Earlier this week, I hit a major milestone. After months of buying, borrowing, cutting, grinding, welding, assembling, disassembling and re-assembling, I’m excited to say that I finally have a roller. Maybe even a roller+. As I write this, Version 2.0 of my Model A roadster project is more complete than ever. It has front suspension, rear suspension, an engine, transmission, torque tube, rearend, wheels, tires and more.
Building a hot rod is filled with milestone moments. Every project is different, but I’ll never forget the day I found the frame, brought home the body, picked up the engine and took delivery of the quickchange rearend. On a traditional hot rod, sourcing the right parts can be a full-time treasure hunt. Even if it takes ages, I’m always happy to add another colorful chapter to my car’s story.
Here’s a quick rundown:
Starting with an original 1932 Ford frame from Bob Stewart Jr., my friend David di Falco and I welded in a So-Cal front crossmember, cleaned up the original K-member and installed a Model A rear crossmember. We fabricated custom motor mounts out of heavy U-channel, and I had them sandblasted by Luke Johnson. To help with front spring clearance, I notched and boxed triangular pockets in the rails. Using what I learned in City College welding class, I filled no less than 41 holes in the frame.
Up front, I brought down the nose with a ’32 Ford heavy axle dropped four inches by Jack Fuller. It’s located by an original ’32 Ford wishbone and suspended by a reverse-eye spring with ’32 Ford perches. David and I dropped the ’40 Ford round-back spindles the old-fashioned way, and we narrowed an F-1 tie rod to handle steering chores. The brakes are 1940 Ford items (but I’m currently looking for usable front drums).

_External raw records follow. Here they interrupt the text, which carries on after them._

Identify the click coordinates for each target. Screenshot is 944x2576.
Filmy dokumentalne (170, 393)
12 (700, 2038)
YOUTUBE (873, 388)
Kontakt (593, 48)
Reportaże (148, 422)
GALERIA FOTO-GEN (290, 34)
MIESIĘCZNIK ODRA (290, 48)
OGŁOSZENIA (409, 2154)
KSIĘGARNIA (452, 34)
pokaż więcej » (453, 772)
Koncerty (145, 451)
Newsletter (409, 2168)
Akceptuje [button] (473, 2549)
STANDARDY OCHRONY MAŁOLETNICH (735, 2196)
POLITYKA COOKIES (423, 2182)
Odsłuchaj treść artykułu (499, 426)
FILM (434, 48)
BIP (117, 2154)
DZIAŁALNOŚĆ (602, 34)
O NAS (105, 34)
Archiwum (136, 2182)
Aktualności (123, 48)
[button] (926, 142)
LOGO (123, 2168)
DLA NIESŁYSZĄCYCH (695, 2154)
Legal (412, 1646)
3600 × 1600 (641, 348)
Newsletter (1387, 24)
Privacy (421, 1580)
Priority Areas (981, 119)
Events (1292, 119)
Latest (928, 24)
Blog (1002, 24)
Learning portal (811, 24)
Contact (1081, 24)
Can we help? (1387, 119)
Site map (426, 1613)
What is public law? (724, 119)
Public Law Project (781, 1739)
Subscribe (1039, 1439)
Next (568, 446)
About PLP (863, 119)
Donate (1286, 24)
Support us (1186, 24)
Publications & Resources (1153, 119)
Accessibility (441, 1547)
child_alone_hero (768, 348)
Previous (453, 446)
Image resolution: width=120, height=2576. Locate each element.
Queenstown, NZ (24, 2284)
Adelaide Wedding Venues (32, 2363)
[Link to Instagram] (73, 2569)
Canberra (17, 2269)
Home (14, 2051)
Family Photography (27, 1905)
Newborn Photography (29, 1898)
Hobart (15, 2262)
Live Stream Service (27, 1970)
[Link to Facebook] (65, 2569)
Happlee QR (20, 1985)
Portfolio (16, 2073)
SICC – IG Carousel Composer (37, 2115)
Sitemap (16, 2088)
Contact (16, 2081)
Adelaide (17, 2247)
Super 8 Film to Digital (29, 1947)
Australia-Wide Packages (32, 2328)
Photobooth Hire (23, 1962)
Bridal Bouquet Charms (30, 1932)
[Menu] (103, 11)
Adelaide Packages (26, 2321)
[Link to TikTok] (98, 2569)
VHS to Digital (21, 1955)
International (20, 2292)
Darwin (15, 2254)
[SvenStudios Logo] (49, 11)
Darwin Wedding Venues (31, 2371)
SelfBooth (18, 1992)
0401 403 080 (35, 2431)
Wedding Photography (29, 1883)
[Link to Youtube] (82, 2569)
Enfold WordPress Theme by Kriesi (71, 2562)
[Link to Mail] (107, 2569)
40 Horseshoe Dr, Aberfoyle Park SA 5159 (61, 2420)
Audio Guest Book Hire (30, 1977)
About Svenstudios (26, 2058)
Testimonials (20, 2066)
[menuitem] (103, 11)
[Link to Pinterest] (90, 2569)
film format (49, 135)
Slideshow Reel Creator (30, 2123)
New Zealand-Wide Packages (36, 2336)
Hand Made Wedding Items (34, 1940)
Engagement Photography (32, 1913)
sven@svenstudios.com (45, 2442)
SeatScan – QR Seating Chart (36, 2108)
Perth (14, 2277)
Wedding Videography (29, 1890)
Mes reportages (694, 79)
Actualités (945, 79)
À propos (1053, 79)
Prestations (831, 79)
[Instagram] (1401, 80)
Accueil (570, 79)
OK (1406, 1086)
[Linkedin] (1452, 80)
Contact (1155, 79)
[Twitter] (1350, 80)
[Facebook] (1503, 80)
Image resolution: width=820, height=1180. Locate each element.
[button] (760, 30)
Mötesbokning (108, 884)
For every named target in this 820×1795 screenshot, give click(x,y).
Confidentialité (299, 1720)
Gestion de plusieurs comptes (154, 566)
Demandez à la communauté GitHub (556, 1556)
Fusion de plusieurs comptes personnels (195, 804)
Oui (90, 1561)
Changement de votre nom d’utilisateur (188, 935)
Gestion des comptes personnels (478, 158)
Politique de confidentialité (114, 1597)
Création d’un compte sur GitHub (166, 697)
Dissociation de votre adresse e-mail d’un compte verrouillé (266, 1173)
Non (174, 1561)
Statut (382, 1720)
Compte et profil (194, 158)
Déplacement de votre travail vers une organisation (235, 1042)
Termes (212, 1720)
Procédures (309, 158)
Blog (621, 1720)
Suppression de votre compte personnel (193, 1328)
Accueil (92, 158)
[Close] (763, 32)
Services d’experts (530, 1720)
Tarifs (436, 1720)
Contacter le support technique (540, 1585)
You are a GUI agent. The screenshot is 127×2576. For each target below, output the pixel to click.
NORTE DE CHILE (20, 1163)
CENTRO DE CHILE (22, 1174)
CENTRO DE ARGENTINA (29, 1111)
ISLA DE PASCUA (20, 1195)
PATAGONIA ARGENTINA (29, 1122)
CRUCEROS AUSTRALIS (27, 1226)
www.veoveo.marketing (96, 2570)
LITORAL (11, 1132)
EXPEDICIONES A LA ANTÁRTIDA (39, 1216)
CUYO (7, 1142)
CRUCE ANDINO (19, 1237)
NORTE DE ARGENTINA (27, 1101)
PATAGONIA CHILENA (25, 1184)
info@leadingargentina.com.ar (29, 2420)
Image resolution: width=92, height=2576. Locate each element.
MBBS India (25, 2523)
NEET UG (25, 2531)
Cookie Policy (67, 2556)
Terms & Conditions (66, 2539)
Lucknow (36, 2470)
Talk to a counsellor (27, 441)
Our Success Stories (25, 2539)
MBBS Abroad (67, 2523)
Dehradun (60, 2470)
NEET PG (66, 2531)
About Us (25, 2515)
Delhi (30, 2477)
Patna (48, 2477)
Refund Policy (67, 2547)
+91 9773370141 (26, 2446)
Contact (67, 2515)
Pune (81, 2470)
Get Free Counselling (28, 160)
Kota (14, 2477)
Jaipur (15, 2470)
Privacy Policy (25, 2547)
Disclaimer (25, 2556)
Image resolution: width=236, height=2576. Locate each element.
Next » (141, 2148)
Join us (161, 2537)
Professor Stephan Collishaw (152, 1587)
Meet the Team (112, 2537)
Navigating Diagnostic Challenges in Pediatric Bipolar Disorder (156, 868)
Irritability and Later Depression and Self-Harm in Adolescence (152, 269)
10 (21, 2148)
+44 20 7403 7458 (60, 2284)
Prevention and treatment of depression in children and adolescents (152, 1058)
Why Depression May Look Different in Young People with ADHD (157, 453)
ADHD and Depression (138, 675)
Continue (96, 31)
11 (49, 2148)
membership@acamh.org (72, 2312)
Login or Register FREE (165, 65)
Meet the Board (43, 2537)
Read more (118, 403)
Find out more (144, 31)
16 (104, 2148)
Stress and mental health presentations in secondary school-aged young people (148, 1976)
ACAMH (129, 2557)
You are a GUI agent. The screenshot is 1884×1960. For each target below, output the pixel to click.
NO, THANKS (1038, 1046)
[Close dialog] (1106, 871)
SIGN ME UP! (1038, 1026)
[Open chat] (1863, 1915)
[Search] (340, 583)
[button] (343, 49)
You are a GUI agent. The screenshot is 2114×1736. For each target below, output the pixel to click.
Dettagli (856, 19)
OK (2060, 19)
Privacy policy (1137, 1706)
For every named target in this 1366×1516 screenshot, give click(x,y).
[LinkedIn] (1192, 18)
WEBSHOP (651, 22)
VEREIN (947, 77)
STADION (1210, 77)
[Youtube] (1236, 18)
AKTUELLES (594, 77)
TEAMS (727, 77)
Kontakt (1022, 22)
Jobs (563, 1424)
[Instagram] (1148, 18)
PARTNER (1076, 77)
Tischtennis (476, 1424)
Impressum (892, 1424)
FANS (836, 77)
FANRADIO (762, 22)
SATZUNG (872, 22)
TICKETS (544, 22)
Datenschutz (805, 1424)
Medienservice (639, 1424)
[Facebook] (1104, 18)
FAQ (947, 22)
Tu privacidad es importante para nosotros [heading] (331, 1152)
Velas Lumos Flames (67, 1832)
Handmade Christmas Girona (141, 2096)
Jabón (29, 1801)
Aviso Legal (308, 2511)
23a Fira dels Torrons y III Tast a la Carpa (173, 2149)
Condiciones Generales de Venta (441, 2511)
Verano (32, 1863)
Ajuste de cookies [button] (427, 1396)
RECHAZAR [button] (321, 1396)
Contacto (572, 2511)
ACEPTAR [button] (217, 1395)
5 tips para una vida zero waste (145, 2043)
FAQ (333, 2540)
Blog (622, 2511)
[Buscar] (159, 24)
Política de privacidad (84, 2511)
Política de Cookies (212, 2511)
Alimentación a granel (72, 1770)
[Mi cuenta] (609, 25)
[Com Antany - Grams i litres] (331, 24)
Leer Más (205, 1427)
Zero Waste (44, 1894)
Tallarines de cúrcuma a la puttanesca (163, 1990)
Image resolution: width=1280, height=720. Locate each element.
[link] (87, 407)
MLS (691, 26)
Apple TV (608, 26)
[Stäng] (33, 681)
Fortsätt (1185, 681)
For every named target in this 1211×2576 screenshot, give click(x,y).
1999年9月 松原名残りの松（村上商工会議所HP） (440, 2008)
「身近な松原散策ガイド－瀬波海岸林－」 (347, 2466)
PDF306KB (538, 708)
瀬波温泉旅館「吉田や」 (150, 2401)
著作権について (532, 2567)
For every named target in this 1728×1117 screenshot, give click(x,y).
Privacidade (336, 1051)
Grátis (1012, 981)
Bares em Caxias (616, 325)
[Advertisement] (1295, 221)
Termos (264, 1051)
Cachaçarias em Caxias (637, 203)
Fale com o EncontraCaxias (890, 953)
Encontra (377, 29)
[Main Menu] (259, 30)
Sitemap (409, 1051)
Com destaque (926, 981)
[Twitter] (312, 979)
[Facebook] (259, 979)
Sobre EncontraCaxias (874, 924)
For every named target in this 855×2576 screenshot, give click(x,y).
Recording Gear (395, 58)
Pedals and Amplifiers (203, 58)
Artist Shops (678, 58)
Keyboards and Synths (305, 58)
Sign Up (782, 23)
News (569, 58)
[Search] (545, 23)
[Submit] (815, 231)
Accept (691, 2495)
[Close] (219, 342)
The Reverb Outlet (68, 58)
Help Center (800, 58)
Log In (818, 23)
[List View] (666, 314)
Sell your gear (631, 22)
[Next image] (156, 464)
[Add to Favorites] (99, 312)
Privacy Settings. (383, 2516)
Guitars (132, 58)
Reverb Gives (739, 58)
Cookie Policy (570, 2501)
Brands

For the powerplant, I have a 1948 Ford 59A-B flathead from Garry Odbert. There’s a bunch of vintage speed equipment in the wings, but that’s a story for another day. It’s linked to a rebuilt ’39 Ford transmission (double detent top to come) and a custom torque tube that David and I made out of ’35 and ’40 Ford components.
Then there’s the rear. I spent months agonizing over what approach to take, and in the end, I went with a Rodsville V8 quickchange built by Ben Thomas of Rancho Deluxe. Every time I look at it, I can’t believe I have it on my car. What more can I say? Ben’s the man. The rear is equipped with a 3.78 ring and pinion, ’40 Ford axle bells and wishbones shortened by Donny Welch.
Although it may sound like it, this isn’t supposed to be a full-fledged car feature. These are just the Cliff Notes. There’s more to this story—much more, including the tale of that old filled Deuce grille shell and those homebuilt lakes headers.
I’ll end with this. My roadster is a new car built out of mostly old parts. It’s not perfect and it’s not supposed to be. We’re doing everything we can to build it using the same tools and techniques as the early hot rodders. We’ve covered a lot of ground thus far, and I’m looking forward to seeing what’s next.
There are plenty of threads about rollers already, but I figured I’d add mine to the mix. It’s not everyday that you get your car on all four wheels and sitting right for the first time—ever.